§ Work to complete
[a] In the pageRank tutorial, which parameter tells the algorithm to take relationship weights into account?
[b] Summarize the pageRank tutorial in two sentences.
[c] Transcribe the part of the pageRank tutorial that opens with the words containing "CALL gds.pageRank.stream('undirected_weighted')" and closes with "read_query(unweighted_pagerank)".

§ Text
[start]

We get more disconnected components if we take into account only interactions from the first book. This makes sense as some of the characters/locations haven't yet been introduced in the first book, so they have no INTERACTS_1 relationships.

In [20]:
drop_graph('all_interacts')

### Undirected weighted graph

In the last example, we will show how to project an undirected weighted graph. We will consider only nodes labeled Person and Thing, and for relationships, we will project all the INTERACTS_X relationships along with their weight property, which will be treated as undirected.

In [21]:
load_graph = """

CALL gds.graph.project('undirected_weighted',['Person', 'Thing'], 
    {INTERACTS_1:{type: 'INTERACTS_1', 
                  orientation: 'UNDIRECTED', 
                  properties:['weight']},
     INTERACTS_2:{type:'INTERACTS_2',
                  orientation: 'UNDIRECTED',
                  properties:['weight']},
     INTERACTS_3: {type:'INTERACTS_3', 
                   orientation:'UNDIRECTED',
                   properties:['weight']}});

"""

run_query(load_graph)

#### Unweighted pagerank

To run the unweighted pageRank on our projected graph, we don't have to specify any additional configuration.

In [22]:
unweighted_pagerank = """

CALL gds.pageRank.stream('undirected_weighted')
YIELD nodeId, score
RETURN gds.util.asNode(nodeId).Label as name, score 
ORDER BY score DESC LIMIT 5

"""

read_query(unweighted_pagerank)

Unnamed: 0,name,score
0,Aragorn,2.243211
1,Gandalf,2.200864
2,Frodo,2.099686
3,Sam,1.79491
4,Gimli,1.63608


#### Weighted pagerank
To let know the algorithm that it should take relationship weights into account, we need to use relationshipWeightProperty parameter.

In [23]:
weigted_pagerank = """

CALL gds.pageRank.stream('undirected_weighted', {relationshipWeightProperty:'weight'}) 
YIELD nodeId, score 
RETURN gds.util.asNode(nodeId).Label as name, score 
ORDER BY score DESC LIMIT 5

"""

read_query(weigted_pagerank)

Unnamed: 0,name,score
0,Frodo,5.065515
1,Gandalf,3.73223
2,Sam,3.445908
3,Aragorn,3.224506
4,Pippin,2.338957


As Frodo has more interactions (defined as weight) with other characters, he comes out on top with the weighted variant of the pageRank.

[end]

§ Record excerpts
[start]

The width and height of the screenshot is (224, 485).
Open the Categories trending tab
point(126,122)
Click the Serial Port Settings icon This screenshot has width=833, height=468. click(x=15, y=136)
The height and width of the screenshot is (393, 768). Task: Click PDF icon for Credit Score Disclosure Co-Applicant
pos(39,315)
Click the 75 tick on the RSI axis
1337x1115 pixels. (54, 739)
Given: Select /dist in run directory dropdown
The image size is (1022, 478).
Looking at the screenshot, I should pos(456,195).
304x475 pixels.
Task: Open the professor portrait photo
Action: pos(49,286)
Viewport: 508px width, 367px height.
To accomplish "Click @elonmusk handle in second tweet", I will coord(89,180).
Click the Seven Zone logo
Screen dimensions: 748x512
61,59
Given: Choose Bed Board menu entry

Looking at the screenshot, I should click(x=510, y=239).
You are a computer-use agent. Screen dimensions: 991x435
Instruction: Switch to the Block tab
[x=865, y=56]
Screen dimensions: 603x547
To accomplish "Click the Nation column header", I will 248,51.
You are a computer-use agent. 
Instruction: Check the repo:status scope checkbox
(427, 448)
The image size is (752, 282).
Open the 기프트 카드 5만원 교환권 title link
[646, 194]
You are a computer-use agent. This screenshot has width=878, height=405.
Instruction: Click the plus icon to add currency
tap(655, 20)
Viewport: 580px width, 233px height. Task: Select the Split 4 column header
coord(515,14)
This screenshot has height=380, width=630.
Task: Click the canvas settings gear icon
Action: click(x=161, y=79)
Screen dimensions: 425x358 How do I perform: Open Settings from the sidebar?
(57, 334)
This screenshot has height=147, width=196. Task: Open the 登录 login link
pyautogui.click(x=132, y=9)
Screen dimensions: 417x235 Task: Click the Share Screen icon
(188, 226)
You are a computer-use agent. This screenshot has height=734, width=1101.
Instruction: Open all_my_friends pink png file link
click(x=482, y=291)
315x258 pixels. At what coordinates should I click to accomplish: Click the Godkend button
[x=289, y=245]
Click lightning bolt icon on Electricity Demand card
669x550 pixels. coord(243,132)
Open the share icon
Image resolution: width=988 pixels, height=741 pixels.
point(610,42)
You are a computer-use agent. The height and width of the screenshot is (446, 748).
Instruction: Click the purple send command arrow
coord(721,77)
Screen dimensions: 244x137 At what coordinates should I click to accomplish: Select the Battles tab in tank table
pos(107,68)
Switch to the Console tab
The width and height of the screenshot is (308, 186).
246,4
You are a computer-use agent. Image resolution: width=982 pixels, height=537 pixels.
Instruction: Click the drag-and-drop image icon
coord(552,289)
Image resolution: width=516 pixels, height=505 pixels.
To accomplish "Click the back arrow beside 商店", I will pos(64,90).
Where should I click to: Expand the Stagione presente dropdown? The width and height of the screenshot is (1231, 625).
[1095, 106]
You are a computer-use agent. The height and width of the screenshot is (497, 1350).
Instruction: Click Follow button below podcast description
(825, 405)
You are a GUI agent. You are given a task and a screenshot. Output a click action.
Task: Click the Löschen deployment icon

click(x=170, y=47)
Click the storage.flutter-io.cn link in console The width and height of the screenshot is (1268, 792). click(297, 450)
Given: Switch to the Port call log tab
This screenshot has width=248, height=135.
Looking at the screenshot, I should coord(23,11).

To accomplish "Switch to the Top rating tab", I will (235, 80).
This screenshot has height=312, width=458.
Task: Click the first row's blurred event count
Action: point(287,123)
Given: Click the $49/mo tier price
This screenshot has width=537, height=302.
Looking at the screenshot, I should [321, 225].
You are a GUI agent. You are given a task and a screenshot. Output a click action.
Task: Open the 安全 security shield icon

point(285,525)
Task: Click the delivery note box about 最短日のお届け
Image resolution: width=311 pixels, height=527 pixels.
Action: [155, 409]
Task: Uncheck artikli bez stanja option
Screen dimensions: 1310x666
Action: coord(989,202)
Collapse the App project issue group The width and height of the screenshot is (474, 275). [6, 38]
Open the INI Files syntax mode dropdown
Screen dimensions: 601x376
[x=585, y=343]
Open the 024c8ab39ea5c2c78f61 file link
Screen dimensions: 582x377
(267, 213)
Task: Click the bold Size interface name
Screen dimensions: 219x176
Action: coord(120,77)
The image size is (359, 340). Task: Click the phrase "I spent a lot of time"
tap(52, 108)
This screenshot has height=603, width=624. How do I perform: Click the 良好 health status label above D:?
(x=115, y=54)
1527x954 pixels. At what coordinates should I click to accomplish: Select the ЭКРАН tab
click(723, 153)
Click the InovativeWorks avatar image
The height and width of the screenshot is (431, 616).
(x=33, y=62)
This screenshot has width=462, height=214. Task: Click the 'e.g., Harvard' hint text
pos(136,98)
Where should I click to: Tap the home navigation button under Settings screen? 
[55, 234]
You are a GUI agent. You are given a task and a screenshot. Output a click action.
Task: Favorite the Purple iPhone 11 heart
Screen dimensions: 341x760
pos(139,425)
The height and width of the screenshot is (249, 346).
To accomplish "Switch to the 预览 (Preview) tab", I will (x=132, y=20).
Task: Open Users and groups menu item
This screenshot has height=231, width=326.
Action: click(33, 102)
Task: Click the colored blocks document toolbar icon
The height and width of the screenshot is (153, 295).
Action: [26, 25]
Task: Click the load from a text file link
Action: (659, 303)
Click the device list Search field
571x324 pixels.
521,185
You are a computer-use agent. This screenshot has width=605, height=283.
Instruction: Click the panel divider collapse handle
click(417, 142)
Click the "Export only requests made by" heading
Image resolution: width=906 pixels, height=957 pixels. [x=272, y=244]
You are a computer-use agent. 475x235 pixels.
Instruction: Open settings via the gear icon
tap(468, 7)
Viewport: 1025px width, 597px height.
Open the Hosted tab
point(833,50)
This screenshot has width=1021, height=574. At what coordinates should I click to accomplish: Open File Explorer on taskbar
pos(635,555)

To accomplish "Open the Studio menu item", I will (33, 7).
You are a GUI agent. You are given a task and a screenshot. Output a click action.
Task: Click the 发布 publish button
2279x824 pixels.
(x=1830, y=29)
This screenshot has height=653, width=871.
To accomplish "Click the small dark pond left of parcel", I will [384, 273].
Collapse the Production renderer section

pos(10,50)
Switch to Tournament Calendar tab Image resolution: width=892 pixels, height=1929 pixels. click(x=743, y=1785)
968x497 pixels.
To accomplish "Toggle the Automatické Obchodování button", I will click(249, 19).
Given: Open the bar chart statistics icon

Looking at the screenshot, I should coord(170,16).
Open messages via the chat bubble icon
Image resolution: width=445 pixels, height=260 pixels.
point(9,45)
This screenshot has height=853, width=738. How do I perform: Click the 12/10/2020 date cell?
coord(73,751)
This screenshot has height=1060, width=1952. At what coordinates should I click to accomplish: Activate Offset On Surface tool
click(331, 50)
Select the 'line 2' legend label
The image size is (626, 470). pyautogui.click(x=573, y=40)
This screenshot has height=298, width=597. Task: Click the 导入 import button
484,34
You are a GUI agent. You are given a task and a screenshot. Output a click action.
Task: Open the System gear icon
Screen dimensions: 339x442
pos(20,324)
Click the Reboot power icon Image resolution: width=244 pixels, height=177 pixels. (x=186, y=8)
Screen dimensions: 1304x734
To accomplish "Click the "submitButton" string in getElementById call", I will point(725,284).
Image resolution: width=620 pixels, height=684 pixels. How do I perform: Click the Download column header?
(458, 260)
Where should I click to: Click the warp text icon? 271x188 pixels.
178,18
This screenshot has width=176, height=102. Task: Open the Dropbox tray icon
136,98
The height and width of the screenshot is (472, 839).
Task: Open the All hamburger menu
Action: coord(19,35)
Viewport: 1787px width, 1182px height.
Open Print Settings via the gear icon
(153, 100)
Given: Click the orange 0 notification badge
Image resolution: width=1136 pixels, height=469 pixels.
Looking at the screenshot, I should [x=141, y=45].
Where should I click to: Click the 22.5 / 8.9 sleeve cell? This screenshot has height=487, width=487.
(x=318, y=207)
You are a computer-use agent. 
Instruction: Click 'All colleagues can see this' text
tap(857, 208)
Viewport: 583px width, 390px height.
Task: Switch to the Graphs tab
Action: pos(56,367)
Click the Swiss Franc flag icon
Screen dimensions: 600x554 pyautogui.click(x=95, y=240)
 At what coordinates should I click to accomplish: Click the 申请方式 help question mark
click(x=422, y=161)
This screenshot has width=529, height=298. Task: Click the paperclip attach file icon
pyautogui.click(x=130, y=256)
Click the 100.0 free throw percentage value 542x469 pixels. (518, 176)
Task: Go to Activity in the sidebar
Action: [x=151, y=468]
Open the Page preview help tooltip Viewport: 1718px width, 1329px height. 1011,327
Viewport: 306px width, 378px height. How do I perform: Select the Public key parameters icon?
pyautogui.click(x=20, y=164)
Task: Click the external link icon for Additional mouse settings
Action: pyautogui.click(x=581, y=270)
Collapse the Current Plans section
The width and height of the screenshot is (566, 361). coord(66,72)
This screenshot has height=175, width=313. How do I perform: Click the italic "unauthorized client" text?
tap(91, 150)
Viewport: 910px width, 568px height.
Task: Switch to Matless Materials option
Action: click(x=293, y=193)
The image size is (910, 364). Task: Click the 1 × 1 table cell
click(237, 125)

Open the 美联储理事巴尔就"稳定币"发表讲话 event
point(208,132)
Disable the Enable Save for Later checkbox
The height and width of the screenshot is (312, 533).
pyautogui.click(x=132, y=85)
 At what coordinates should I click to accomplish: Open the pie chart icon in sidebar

[end]

§ Results by task
[a] relationshipWeightProperty

[b] The pageRank tutorial projects an undirected weighted graph that uses only Person and Thing nodes and includes all the INTERACTS_X relationships with their weight property. Unweighted pageRank ranks Aragorn highest, but the weighted version, set with the relationshipWeightProperty parameter, puts Frodo on top because he has more interactions with other characters.

[c]
CALL gds.pageRank.stream('undirected_weighted')
YIELD nodeId, score
RETURN gds.util.asNode(nodeId).Label as name, score 
ORDER BY score DESC LIMIT 5

"""

read_query(unweighted_pagerank)